今、先進国の中で、積極的に移民を受け入れていない国はほぼ日本だけです。ほとんどすべての先進国は出生率が低く、人口が減る傾向にあります。移民を受け入れ、世界経済に寄与していくのは、ある意味、先進国の務めとも言えるでしょう。

たとえば、アメリカには「EB―5」と呼ばれる移民プログラムがあります。アメリカの雇用を創出し、不動産に投資して高配当を生み出すことを目的としており、学力や英語力、年齢、経歴などは一切関係なく、アメリカの永住権が取得できるプログラムです。

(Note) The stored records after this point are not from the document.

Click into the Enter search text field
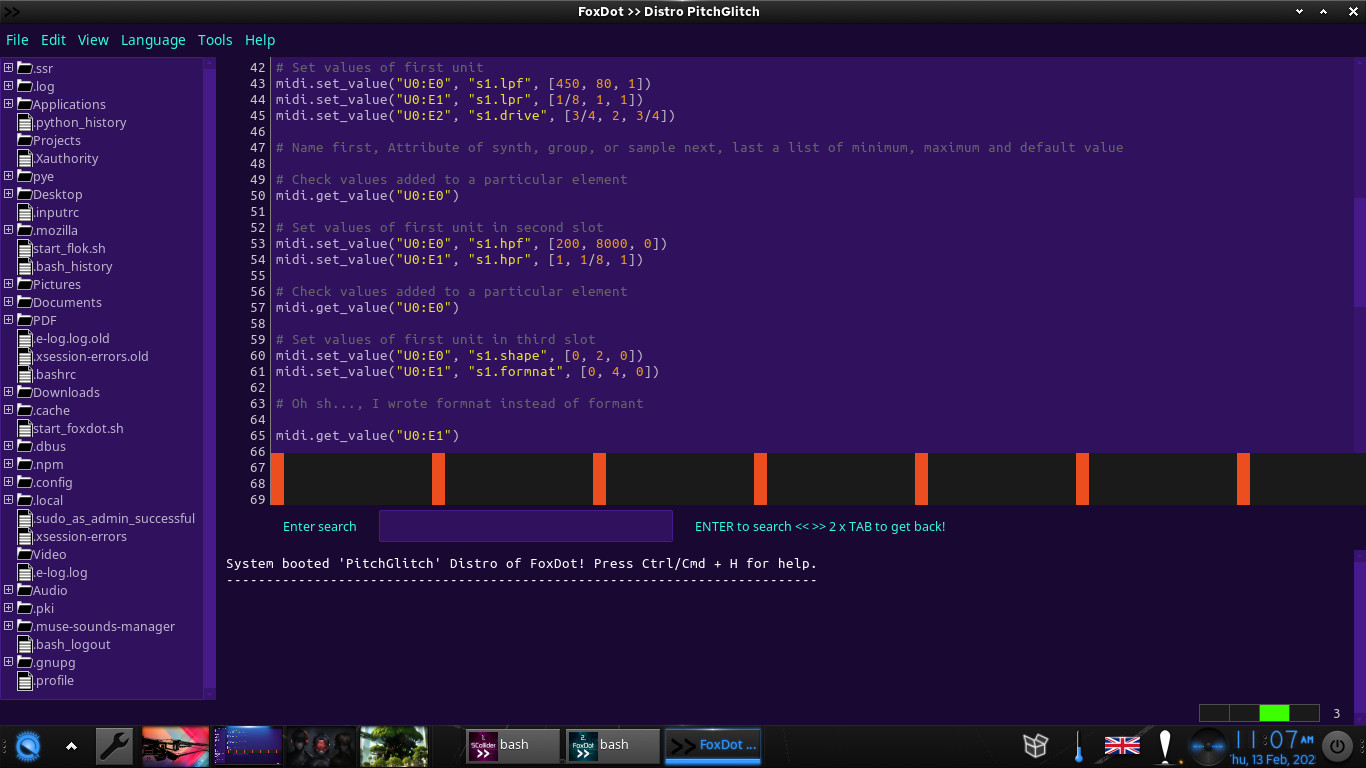The width and height of the screenshot is (1366, 768). coord(525,526)
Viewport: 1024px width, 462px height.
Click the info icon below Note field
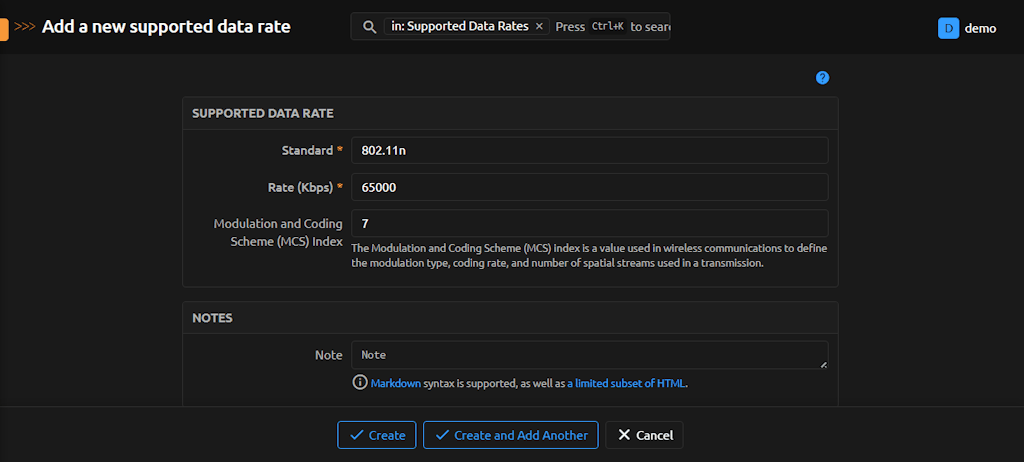pyautogui.click(x=360, y=383)
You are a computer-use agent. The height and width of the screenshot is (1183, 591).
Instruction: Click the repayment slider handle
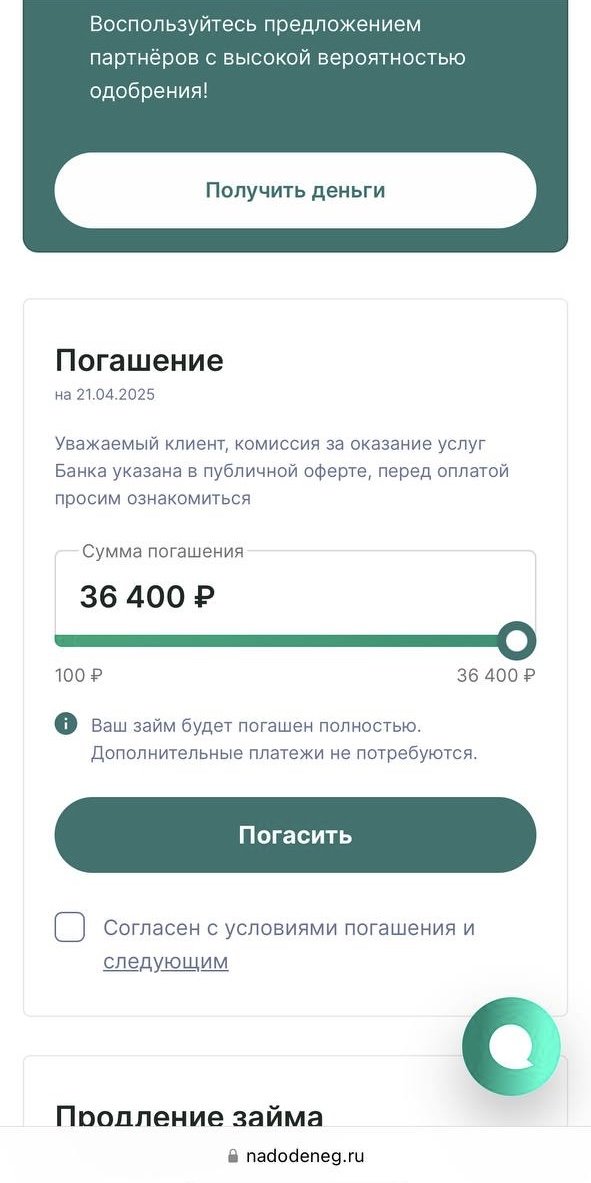[517, 641]
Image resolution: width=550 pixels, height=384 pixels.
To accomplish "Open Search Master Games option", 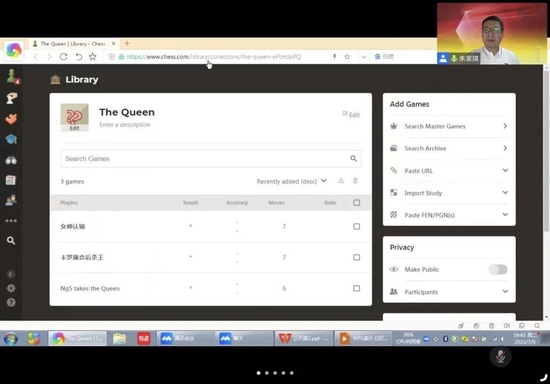I will pyautogui.click(x=449, y=126).
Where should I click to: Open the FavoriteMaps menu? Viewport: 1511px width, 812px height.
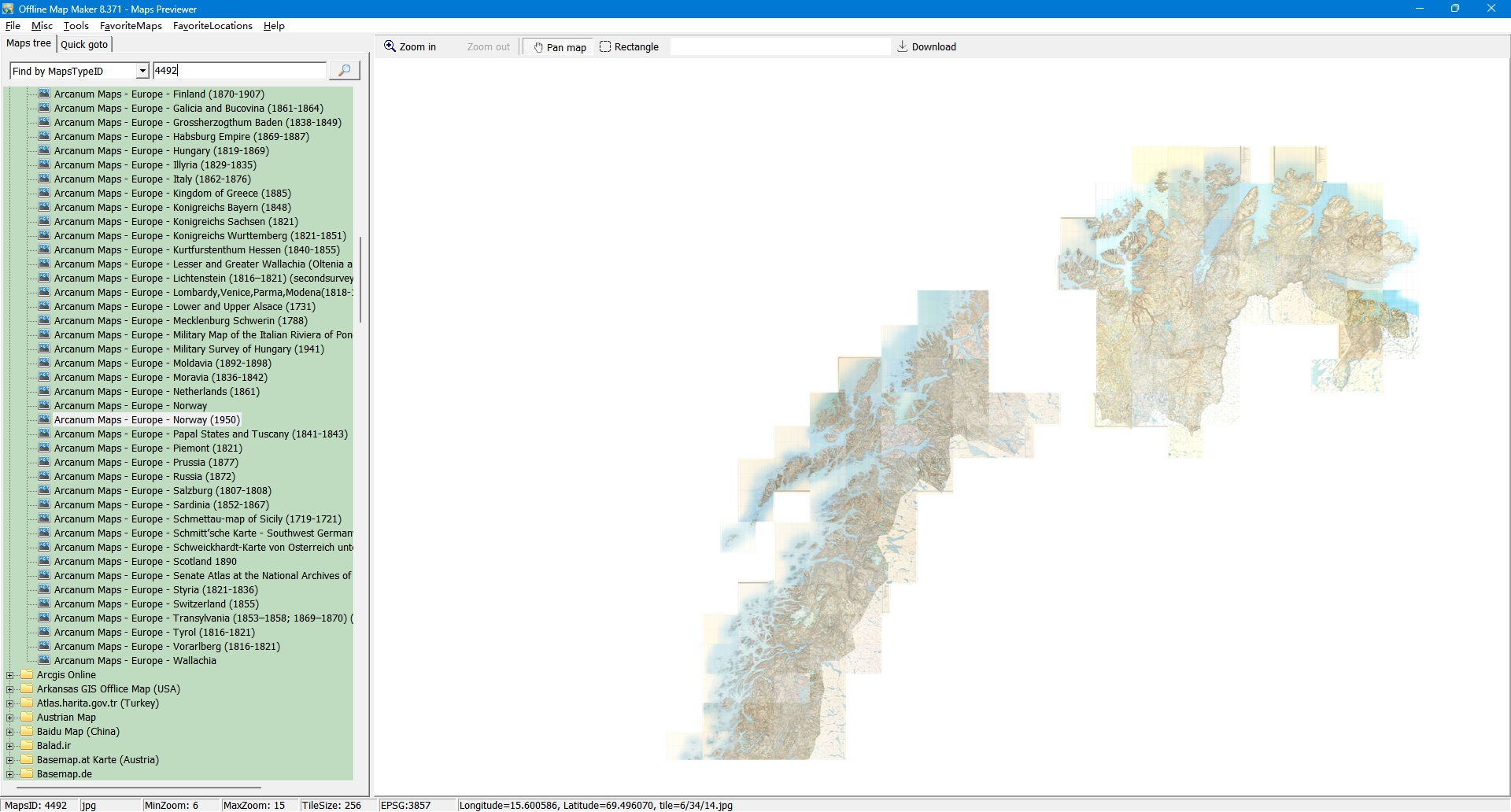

具体的には、100万米ドルを投資して2年以内に10名の米国人を雇用したり、失業率が米国平均の150%を超える地域に50万米ドルを投資して、2年以内に10名の米国人を雇用したり、あるいは米移民局が指定する地域センター内の事業に100万米ドルまたは50万米ドルを投資して間接的な雇用を生み出したりする条件をクリアすれば、アメリカの永住権が取得できます。

また、香港の投資移民プログラムも有名です。2003年からはじまったプログラムですが、650万香港ドル(約7200万円)相当の香港の不動産や一定の投資基金に投資すると居住権が得られ、7年以上資産を保有すると永住権を申請できるというものです。このプログラムの影響もあり、2009年、大陸の中国人が大挙して不動産を求めて香港に入り、市場は沸騰しました。なお、シンガポールにも同様の制度があります。

日本政府も、「移民鎖国」はやめて、海外からの移民や直接投資を積極的に受け入れてはどうでしょうか。個人投資家のお金が海外に出ることを恐れるのではなく、もっと積極的に外国から投資を受け入れたり、投資したくなる魅力的な国をつくることを考えるべきではないでしょうか。

外国からも受け入れる一方、外国に出て行くのも認めることが、これからの国際社会で認められる条件の一つになるでしょう。私は、移民政策を中心に、外国からの直接投資をを歓迎し、日本国民の外国への分散投資も推奨するようなグローバル国家に日本がなることを期待します。